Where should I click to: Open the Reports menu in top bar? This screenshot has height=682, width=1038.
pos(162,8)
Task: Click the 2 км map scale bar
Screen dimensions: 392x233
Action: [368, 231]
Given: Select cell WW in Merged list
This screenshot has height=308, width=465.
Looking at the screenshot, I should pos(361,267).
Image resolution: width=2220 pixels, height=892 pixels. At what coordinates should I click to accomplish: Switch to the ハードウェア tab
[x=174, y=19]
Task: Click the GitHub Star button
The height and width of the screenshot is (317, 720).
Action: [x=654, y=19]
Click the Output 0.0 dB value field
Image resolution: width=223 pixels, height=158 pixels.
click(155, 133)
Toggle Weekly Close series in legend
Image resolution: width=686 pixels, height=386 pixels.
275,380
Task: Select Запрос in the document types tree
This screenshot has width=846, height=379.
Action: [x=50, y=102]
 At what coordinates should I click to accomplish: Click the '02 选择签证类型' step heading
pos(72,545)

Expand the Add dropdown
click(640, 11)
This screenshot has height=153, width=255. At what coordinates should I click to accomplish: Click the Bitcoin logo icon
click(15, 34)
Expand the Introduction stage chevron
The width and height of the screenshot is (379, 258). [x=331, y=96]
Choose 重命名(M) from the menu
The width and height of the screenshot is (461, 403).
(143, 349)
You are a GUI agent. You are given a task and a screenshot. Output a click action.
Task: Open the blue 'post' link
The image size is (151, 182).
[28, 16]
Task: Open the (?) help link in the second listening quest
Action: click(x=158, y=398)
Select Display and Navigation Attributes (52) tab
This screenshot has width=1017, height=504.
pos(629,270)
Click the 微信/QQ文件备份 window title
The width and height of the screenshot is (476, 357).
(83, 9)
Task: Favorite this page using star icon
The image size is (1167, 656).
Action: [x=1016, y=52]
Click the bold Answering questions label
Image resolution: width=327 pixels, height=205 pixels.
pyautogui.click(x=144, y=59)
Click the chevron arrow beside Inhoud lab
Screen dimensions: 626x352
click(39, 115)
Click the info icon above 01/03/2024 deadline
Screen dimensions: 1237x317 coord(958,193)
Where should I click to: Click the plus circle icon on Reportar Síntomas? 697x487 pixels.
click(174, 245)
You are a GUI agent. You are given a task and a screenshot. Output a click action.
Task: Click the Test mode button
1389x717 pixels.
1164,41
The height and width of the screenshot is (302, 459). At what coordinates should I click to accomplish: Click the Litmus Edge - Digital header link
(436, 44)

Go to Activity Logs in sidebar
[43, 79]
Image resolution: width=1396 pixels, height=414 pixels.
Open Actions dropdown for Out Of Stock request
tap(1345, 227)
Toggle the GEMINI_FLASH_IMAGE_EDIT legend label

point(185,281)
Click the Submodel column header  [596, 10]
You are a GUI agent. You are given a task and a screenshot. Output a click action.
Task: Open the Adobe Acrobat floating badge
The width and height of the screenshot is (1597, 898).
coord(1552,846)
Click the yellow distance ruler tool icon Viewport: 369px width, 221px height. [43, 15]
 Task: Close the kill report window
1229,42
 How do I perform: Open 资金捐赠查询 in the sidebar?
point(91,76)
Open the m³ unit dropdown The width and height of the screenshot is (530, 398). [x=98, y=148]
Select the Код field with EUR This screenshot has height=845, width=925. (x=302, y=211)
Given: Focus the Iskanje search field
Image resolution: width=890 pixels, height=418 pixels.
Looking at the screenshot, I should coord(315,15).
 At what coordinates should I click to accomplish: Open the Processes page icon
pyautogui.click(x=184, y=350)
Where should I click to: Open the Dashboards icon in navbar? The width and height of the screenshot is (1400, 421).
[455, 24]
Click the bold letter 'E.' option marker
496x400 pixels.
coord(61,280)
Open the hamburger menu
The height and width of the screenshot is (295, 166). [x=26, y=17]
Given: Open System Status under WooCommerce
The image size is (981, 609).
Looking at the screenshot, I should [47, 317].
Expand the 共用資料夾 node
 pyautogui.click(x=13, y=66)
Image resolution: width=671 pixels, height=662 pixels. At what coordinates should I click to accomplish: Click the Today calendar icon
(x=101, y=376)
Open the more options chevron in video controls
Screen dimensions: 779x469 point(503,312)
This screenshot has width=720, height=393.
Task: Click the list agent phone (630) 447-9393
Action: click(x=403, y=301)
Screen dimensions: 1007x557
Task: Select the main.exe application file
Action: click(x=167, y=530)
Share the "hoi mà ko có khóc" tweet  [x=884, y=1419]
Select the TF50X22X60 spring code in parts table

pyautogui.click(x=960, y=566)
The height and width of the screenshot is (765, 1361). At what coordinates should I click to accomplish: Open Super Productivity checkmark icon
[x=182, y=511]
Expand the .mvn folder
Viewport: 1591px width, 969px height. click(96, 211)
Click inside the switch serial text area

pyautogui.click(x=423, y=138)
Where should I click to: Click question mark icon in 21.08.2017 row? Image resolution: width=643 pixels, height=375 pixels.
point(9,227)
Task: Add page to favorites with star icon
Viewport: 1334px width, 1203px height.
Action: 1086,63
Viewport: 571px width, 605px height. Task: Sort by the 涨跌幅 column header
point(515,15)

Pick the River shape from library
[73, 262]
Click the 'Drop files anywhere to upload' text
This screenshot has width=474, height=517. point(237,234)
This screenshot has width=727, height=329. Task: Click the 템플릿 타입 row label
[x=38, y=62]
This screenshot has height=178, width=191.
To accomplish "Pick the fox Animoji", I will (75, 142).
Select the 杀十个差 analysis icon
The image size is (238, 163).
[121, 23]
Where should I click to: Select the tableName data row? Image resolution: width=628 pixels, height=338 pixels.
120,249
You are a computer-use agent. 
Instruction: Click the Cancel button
# # #
TASK TO COMPLETE → Switch "Image resolution" to "Display resolution" in the stretch from the start of the items through the line containing "Action: [x=50, y=102]", and return only those lines with nothing else changed.

EXERCISE RESPONSE →
Where should I click to: Open the Reports menu in top bar? This screenshot has height=682, width=1038.
pos(162,8)
Task: Click the 2 км map scale bar
Screen dimensions: 392x233
Action: [368, 231]
Given: Select cell WW in Merged list
This screenshot has height=308, width=465.
Looking at the screenshot, I should pos(361,267).
Display resolution: width=2220 pixels, height=892 pixels. At what coordinates should I click to accomplish: Switch to the ハードウェア tab
[x=174, y=19]
Task: Click the GitHub Star button
The height and width of the screenshot is (317, 720).
Action: [x=654, y=19]
Click the Output 0.0 dB value field
Display resolution: width=223 pixels, height=158 pixels.
click(155, 133)
Toggle Weekly Close series in legend
Display resolution: width=686 pixels, height=386 pixels.
275,380
Task: Select Запрос in the document types tree
This screenshot has width=846, height=379.
Action: [x=50, y=102]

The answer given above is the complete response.